** Supplied records follows **
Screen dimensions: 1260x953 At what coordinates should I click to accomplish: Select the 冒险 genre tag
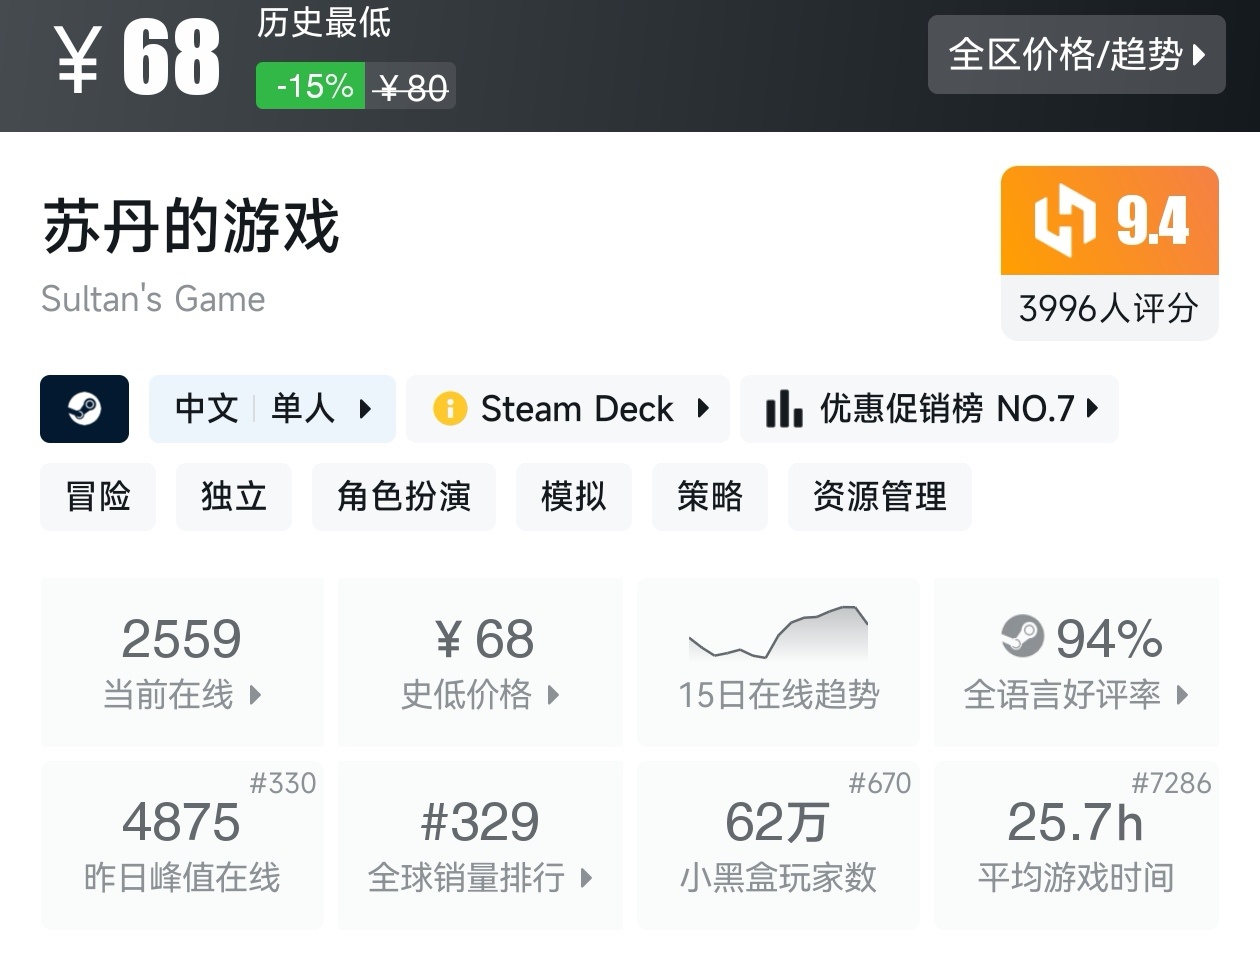[x=98, y=496]
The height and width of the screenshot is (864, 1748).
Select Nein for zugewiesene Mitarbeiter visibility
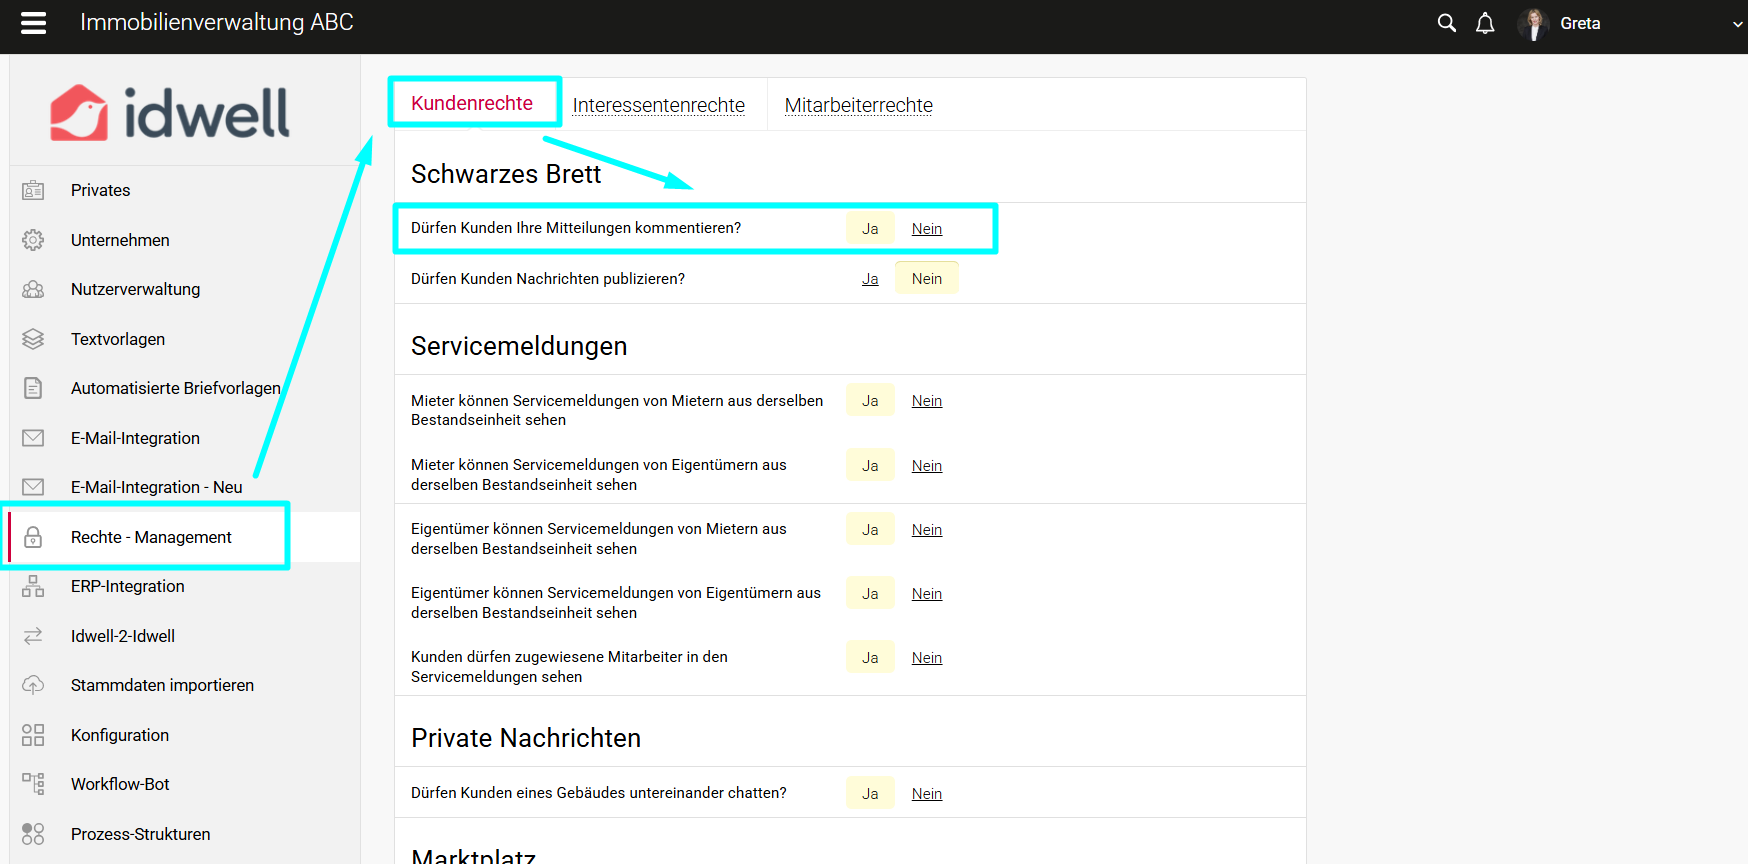click(926, 658)
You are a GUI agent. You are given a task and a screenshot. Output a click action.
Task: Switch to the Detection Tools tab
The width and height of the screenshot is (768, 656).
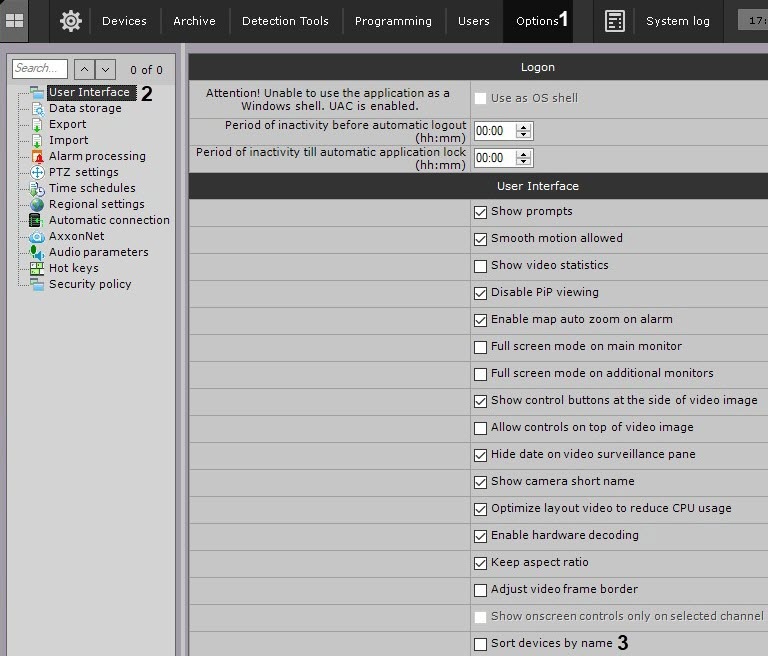point(285,21)
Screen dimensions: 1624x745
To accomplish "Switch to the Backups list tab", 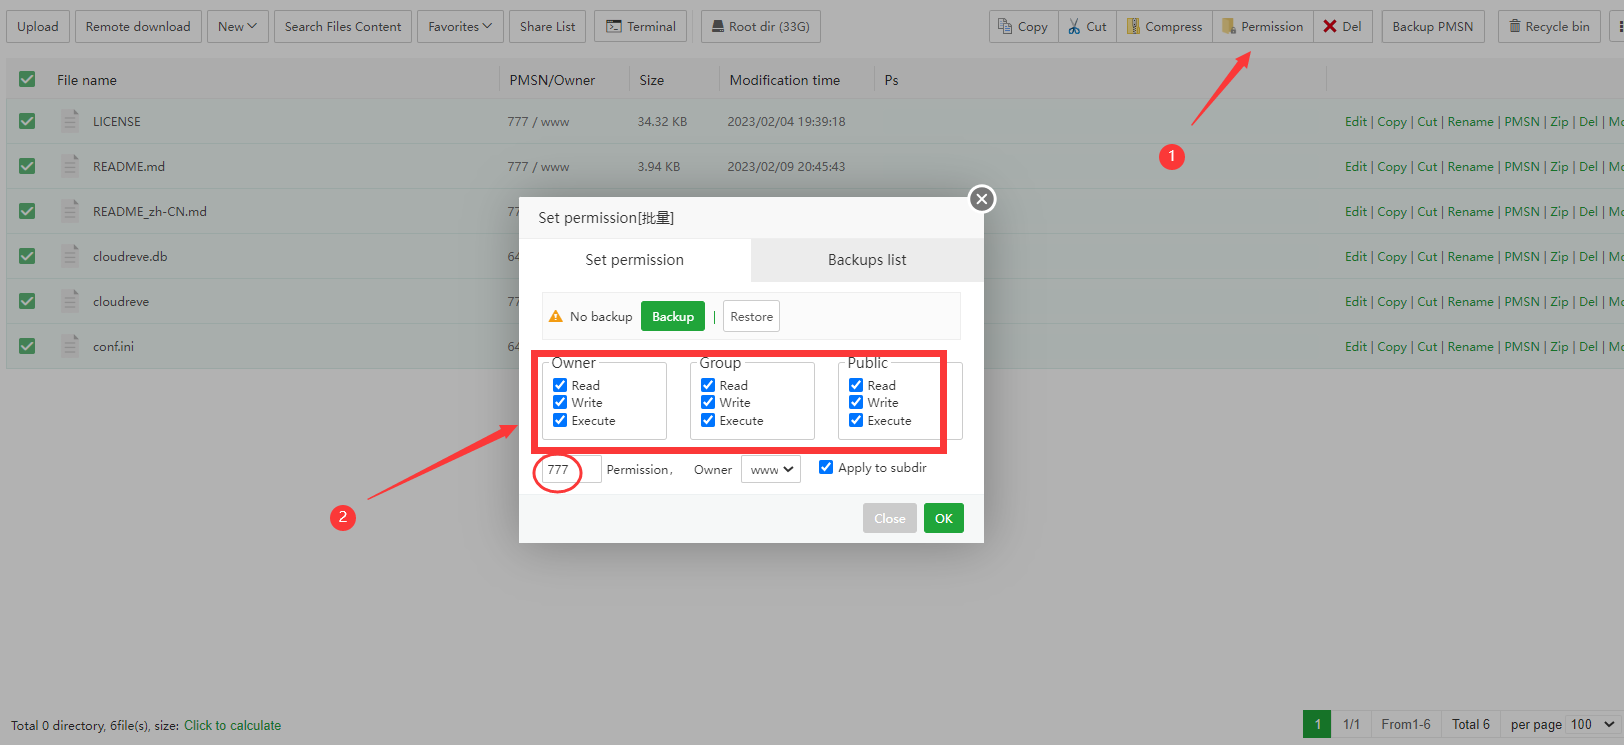I will click(867, 260).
** End of Supplied records **
● **Required action**: Would you print exactly the lines in the listing above, from the line bearing "The height and" through the line bearing "Task: Switch to the Detection Tools tab", leaving out all pictures?

● **Exercise answer**:
The height and width of the screenshot is (864, 1748).
Select Nein for zugewiesene Mitarbeiter visibility
click(926, 658)
You are a GUI agent. You are given a task and a screenshot. Output a click action.
Task: Switch to the Detection Tools tab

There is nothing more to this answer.